Die gewitterartigen Starkregenfälle, die diese Woche über Deutschland niedergingen und bei denen gebietsweise über 25 Liter Wasser pro Quadratmeter vom Himmel fielen, lassen sich zum Teil erst ein bis zwei Stunden vorher in ihrem vollständigen Ausmaß voraussagen, so Kachelmann. Dennoch wäre seiner Meinung nach eine aktuelle Berichterstattung ohne weiteres möglich gewesen, da nicht nur seine Seite, sondern ebenfalls der Deutsche Wetterdienst permanent über die meteorologischen Entwicklungen informiert hätten. Kachelmann twitterte während des Starkregens permanent Radarbilder, die die aktuelle Situation und das Fortschreiten der Wetterfront dokumentierten—konkrete Informationen mit lokalem Bezug, die seiner Meinung nach auch öffentlich-rechtliche Medien hätten verbreiten können.

Ein Sprecher der Programmdirektion der ARD hatte bereits am Montag zu den schweren Vorwürfen Stellung bezogen. In der 20-Uhr-Ausgabe der Tagesschau habe man laut der ARD eine Unwetterwarnung mit folgenden Worten ausgesprochen: „Direkt über uns dreht ein Tief seine Kreise und verursacht teilweise unwetterartige Gewitter und Regenfälle. Es gelten entsprechende Warnungen des Deutschen Wetterdienstes. In der Nacht sind weitere Schauer und Gewitter mit Unwetterrisiko unterwegs."

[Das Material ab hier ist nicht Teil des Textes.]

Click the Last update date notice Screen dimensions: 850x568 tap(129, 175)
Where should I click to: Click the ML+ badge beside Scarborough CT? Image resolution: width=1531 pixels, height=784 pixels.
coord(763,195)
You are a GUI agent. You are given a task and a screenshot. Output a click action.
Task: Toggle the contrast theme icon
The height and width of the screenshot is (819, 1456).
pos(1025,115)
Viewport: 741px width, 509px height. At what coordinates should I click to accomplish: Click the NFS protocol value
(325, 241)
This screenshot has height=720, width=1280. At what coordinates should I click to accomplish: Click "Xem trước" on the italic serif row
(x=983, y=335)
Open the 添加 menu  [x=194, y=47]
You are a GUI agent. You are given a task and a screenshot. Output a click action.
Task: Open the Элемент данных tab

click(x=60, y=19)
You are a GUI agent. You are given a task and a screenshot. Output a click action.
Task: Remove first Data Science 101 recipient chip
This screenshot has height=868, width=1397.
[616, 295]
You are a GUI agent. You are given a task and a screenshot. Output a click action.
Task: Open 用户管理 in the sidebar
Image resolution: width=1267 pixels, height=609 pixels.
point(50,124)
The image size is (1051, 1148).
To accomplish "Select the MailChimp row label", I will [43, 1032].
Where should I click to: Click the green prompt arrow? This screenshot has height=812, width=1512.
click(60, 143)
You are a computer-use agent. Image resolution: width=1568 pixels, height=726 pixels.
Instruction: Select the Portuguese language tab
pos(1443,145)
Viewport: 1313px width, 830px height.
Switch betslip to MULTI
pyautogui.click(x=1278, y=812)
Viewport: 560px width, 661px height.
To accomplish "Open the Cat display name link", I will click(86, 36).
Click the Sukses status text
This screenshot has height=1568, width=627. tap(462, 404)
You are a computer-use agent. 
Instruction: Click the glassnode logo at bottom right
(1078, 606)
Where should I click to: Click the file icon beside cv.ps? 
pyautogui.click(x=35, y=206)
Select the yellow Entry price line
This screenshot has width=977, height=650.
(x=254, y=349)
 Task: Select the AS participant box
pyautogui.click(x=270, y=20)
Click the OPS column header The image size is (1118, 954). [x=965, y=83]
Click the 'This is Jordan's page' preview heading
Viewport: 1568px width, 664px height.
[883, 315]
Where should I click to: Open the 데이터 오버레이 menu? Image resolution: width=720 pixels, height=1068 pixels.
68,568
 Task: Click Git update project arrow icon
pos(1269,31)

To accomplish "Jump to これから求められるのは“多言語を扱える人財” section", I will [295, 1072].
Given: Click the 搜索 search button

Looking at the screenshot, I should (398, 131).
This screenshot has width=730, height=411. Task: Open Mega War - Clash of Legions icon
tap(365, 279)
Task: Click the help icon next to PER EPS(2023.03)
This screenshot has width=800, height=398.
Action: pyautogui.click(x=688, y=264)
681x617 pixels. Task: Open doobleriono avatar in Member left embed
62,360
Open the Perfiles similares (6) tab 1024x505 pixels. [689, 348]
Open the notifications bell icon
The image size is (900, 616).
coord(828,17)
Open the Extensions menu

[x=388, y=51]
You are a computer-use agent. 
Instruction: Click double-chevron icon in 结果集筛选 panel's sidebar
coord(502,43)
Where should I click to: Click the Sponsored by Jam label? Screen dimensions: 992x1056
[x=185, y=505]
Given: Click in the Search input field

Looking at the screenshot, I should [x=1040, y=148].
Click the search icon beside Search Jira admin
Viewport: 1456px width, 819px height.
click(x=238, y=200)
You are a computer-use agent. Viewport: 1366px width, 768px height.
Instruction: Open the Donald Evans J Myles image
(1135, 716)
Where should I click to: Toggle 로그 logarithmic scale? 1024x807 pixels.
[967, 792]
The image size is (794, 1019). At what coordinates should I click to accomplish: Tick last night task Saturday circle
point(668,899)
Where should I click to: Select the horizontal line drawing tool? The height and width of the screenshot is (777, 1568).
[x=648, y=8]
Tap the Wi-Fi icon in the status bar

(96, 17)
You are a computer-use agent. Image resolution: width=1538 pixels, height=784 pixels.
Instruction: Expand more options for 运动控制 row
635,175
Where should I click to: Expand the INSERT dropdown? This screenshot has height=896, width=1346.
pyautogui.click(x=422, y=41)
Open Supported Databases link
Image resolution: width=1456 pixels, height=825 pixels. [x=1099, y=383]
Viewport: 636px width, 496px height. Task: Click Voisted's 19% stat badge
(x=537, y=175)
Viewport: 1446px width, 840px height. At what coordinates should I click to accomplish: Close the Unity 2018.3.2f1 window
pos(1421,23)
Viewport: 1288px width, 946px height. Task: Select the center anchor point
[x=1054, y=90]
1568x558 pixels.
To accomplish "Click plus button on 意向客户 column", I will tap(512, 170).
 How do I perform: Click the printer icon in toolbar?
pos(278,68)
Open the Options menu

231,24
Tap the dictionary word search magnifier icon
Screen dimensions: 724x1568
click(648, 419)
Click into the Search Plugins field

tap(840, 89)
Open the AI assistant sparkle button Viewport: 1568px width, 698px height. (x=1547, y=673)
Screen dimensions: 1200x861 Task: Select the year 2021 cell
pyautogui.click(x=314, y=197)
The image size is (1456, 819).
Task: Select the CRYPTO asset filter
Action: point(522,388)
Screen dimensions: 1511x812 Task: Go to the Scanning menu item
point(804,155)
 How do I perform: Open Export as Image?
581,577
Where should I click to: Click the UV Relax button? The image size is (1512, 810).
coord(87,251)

Eine Möglichkeit, noch ausführlicher über bedrohliche Wetterlagen aufzuklären, könnte das Tagesprogramm besonders in den Regionalsendern bieten. Die Hoffnung: Desaströse Gewitterfronten wären für manche Bewohner weniger überraschend. Wie die aktuellen Vorfälle zeigen, bietet dabei eine allgemeine Wetterwarnung nicht ausreichend Schutz. Da sich die sintflutartigen Regenfälle in der Regel besonders auf bestimmte Regionen konzentrieren, gäbe es jedoch die Möglichkeit, noch einmal gesondert auf diese Gegenden hinzuweisen. Auch die regelmäßige Einblendung von Livebildern des Regenradars könnte eine wichtige Ergänzung zu der Berichterstattung darstellen, schlug Kachelmann vor. Die ARD hinterfragte in einer Ausgabe der Tagesthemen bereits ihre Berichterstattung und dachte laut über Verbesserungsmöglichkeiten nach.

Früher gab es die Möglichkeit, durch Alarmsirenen ein deutliches akustisches Warnsignal zu setzen, doch Sirenen sind auf den Hausdächern mittlerweise selten geworden. Auch eine direkte Warnung an die Bürger sieht die deutsche Rechtslage nicht vor. So ist die eigene Wahrnehmung und eine Wetterwarnung durch die Medien oft die einzige Möglichkeit, welche die Menschen in den Katastrophengebieten vorwarnen kann. Eine regionale Berichterstattung würde die Betroffenen dabei nicht nur mit dem Nahen der Wetterfront auf dem Laufen halten, sondern könnte gleichzeitig über Schutzmaßnahmen informieren, welche bei Hochwasser Menschenleben retten können.

Jenseits ausführlicher (Früh-)Warnungen für betroffene Gebiete fehlen in Deutschland allerdings noch die technischen Voraussetzungen, auf plötzliche Unwetter akkurat und zeitnah hinweisen zu können. Warnsysteme, die auch an kleinen Bächen die Pegelstände überwachen und bei Auffälligkeiten Warnungen direkt an Feuerwehr und Behörden senden, befinden sich erst noch im Testverfahren. Ob die Entwicklung nach den aktuellen Ereignissen noch einmal deutlich angekurbelt wird, wird sich zeigen.